Hypothesis Testing

Hypothesis testing is a formal process which is used by statisticians to accept or reject a statistical hypothesis. It is a premise or claim that we want to test. The best way to do so would be to consider the full population and analyze it. But, in real world that would not be possible and hence to do that we examine a sample of data and try to explain the hypothesis. If the sample data is not consistent with the hypothesis, we reject the hypothesis.

There are two types of hypothesis –

Null Hypothesis – Null hypothesis, also denoted by Ho is the generally accepted fact. This is what we will be testing. For example, a factory may claim that their water bottles come with average volume of 150 ml of water.
Alternate Hypothesis – Alternate hypothesis, also denoted by Ha is the new hypothesis which someone has stated and we would like to test. For example, someone in the above example claims that bottles contain an average volume of water more than 150 ml.

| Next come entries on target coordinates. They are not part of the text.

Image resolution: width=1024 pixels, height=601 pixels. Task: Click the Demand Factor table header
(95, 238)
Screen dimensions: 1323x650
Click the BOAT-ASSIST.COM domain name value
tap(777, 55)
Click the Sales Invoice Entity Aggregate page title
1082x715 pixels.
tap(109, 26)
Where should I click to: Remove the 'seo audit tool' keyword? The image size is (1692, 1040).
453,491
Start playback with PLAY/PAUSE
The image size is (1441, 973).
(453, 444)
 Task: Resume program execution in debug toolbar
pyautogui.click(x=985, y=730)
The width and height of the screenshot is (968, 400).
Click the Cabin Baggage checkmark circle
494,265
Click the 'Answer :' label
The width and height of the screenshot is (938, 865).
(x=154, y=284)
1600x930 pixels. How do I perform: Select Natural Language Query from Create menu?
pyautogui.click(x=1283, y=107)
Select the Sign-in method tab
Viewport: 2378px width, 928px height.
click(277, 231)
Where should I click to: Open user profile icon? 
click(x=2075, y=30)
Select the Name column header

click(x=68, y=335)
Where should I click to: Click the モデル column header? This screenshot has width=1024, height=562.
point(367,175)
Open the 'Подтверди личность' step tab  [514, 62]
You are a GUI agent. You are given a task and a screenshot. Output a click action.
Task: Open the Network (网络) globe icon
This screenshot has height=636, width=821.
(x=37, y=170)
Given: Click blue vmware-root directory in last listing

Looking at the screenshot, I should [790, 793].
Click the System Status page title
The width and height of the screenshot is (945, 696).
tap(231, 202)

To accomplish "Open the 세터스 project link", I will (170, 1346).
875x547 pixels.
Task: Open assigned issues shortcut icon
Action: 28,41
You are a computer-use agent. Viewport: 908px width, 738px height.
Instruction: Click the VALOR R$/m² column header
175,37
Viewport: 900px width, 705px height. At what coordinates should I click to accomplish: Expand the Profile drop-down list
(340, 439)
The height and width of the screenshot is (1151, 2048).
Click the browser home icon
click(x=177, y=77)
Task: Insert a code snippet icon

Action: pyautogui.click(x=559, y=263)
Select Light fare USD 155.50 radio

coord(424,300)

So, in the above case, we will state the hypothesis as –

Null hypothesis – Ho: Va = 150ml
Alternate Hypothesis – Ha: Va > 150 ml

Now when we take a sample and try to find out the average volume of the water in a bottle, if it goes above 150ml, we can say that we reject the null hypothesis. Or, else if we do not find the volume to go above 150 ml, we can say that we fail to reject the null hypothesis.

Significance Level –

The Significance level is the probability of rejecting the null hypothesis, even if it is true. It is also denoted by Alpha. Typical values used are 0.01, 0.05, 0.1. So, how to decide on significance level. There are two ways this is picked up. One is looking at the type of experiment we are doing. If we pick up a higher Significance level, there are more chances that we wrongfully reject the null hypothesis, but if we expect a more random behavior, then we can take a higher significance level. The other reason people play with significance level is to prove their hypothesis. Once the significance level is increased, the chances that you reject null hypothesis will also increase.

Z test –

To test the null hypothesis, we can perform the Z test. We assume our distribution to be normally distributed and we calculate the z value, which is the number of standard deviations the sample is from population mean.

z = (Sample mean – Population mean)/ Standard Deviation

If the sample mean is very close to Population mean, then z value is zero and we accept the null hypothesis. But then how big the z value should be for us to reject the null hypothesis ? This is where we use the significance level or the Alpha.

If we are doing a one tailed test, then we will take the value of Alpha and find out the value from Z table. Now the value less than this z table value is called the acceptance area and outside it is called rejection area. If we get a value of z greater than the value in z table, we reject the null hypothesis

Type I and Type II errors

There are two types of errors which you can make in a Hypothesis test. The first is the Alpha and second is the Beta.

Alpha – Also known as the level of significance. This is the error when we reject the true null hypothesis and the probability of doing this is the level of significance Alpha.
Beta – The type two error is when we fail to reject the false null hypothesis. Also, rejecting the false null hypothesis is 1-Beta. Also, this is the very goal which we want to achieve and hence we call it Power of the test. We can increase the power of the test by increasing the sample size.

P-value, critical value and Z statistic

Critical value is the value beyond which our rejection region starts and we are able to reject the null hypothesis. Whereas P-value can be defined as the probability of getting more extreme observations when the null hypothesis is true. When we want to check if we want to reject the null hypothesis or not, we calculate the Z value and compare it with the Z value of significance level(for example 5%). So, we need to calculate this again and again to make the comparison. Instead we can calculate the p value for the corresponding z value and compare it directly against the significance level, like 0.05(5%) or 0.01(1%).

Some types of hypothesis tests-

Z Test
T Test – If your sample size is smaller than 30, then you should be doing a T test, else a Z test.
ANOVA Test(F Test) – We can use the Z or T test for 2 samples comparison, but when we want to do compare more than 2 samples, we use the F test.
Chi-Squared Test – When we have two categorical variables from the same sample, we use this test to see if there is any significant association between these two variables.